We could quote the recent[2] Drama with Actix...
[0]https://golang.org/doc/go1.13#runtime [1]https://golang.org/doc/go1.12#runtime [2]https://github.com/fafhrd91/actix-web-postmortem
https://github.com/golang/go/search?q=forcegcperiod&unscoped...
Go's GC seems kind of primitive.
The Go's GC is groundbreaking in several aspects, but probably needs to provide ways to fine-tune it. Posts like this make me believe that one-size-fits-all settings are yet to be seen.
[0]: https://blog.twitch.tv/en/2019/04/10/go-memory-ballast-how-i...
Yes, reality is more complex since they probably have multi socket servers/NUMA, which might add memory access latencies and atomic updates to the LRU might require a locking scheme, which also isn't trivial (and where async Rust might be useful).
This doesn't only go for Go.
[0] https://blog.cloudflare.com/recycling-memory-buffers-in-go/
This is more from niche to niche. Thought that was interesting, but yet the discussion here wasn't all that different to the usual. Guess it's flamewars always, regardless of popularity.
In gaming industry there are similar problems with GC and they were solved with memory pools
Yeah please tell me again how GC is a superior solution to reference counting in cases when you know exactly when you don't need the object anymore.

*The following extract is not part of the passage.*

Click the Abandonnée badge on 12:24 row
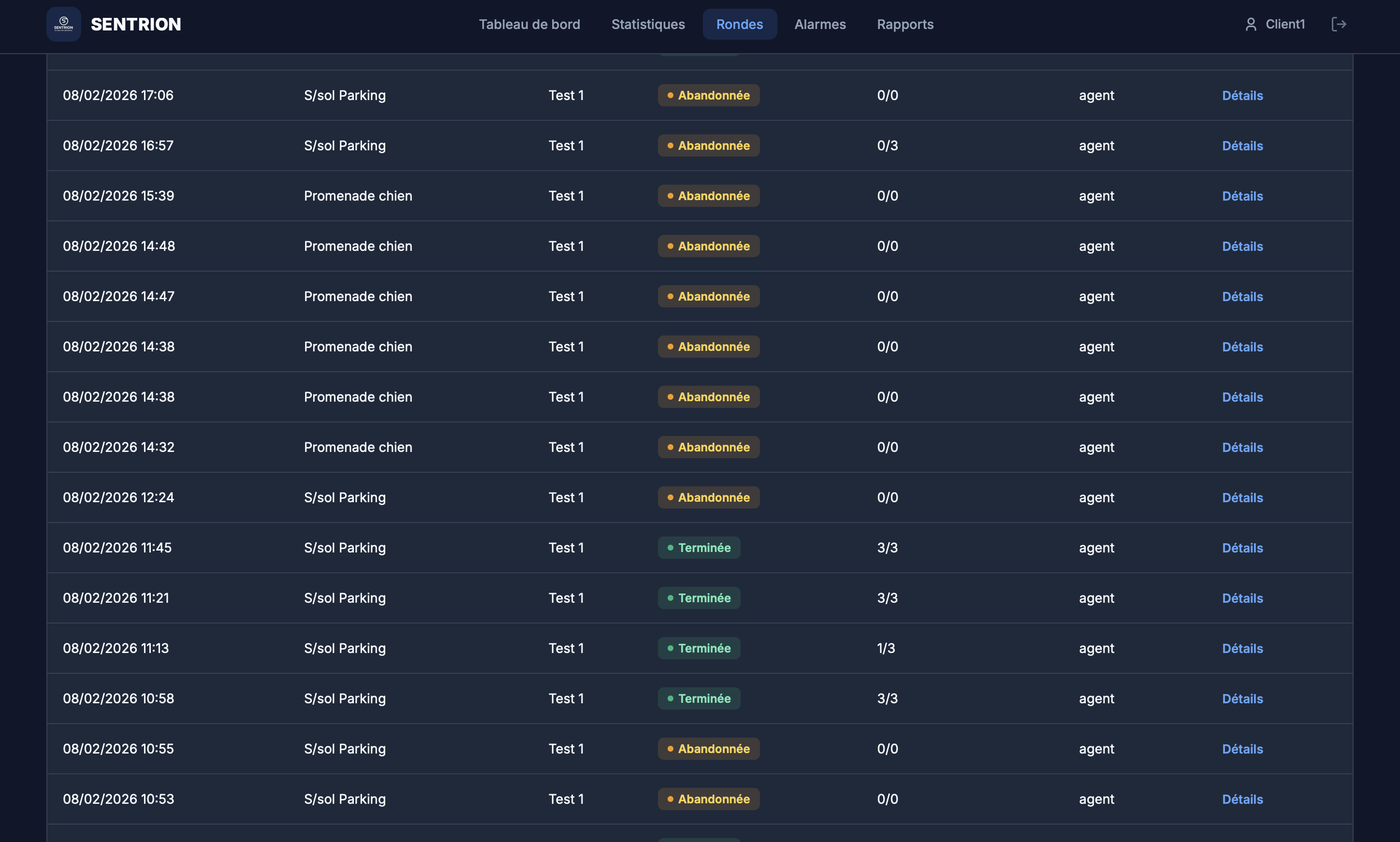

(Hint: RC is not GC if the object is dealocating itself)
Rust won again.
Garbage collection has gotten a lot of updates in the last 3 years. Why would you not take the exceedingly trivial step of just upgrading to the latest Go stable in order to at least try for the free win? From the go 1.12 release notes: “Go 1.12 significantly improves the performance of sweeping when a large fraction of the heap remains live. This reduces allocation latency immediately following a garbage collection.” ¯\_(ツ)_/¯ This sounds like “we just wanted to try Rust, ok?” Which is fine. But like, just say that.
> Embracing the new async features in Rust nightly is another example of our willingness to embrace new, promising technology. As an engineering team, we decided it was worth using nightly Rust and we committed to running on nightly until async was fully supported on stable.
> Changing to a BTreeMap instead of a HashMap in the LRU cache to optimize memory usage.
It is always an algorithm change
The thing is, you can allocate memory outside of Go, and GC will simply ignore such regions, since GC only scan regions known to it. (Mmap should work like a charm here.) A drawback is that pointers in such regions will not be counted, but it's easy to workaround by copying whole data, which is encouraged by the language itself.
TBH, Go sucks for storing a large amount of data. As you can see here, even the simplest cache can be problematic. The language is biased towards large datacenters, where the amount of available resources are less of a concern. Say, this problem can be solved by having external cache servers and extra nodes around them. Latency will not be idealistic, but the service will survive with minimal changes.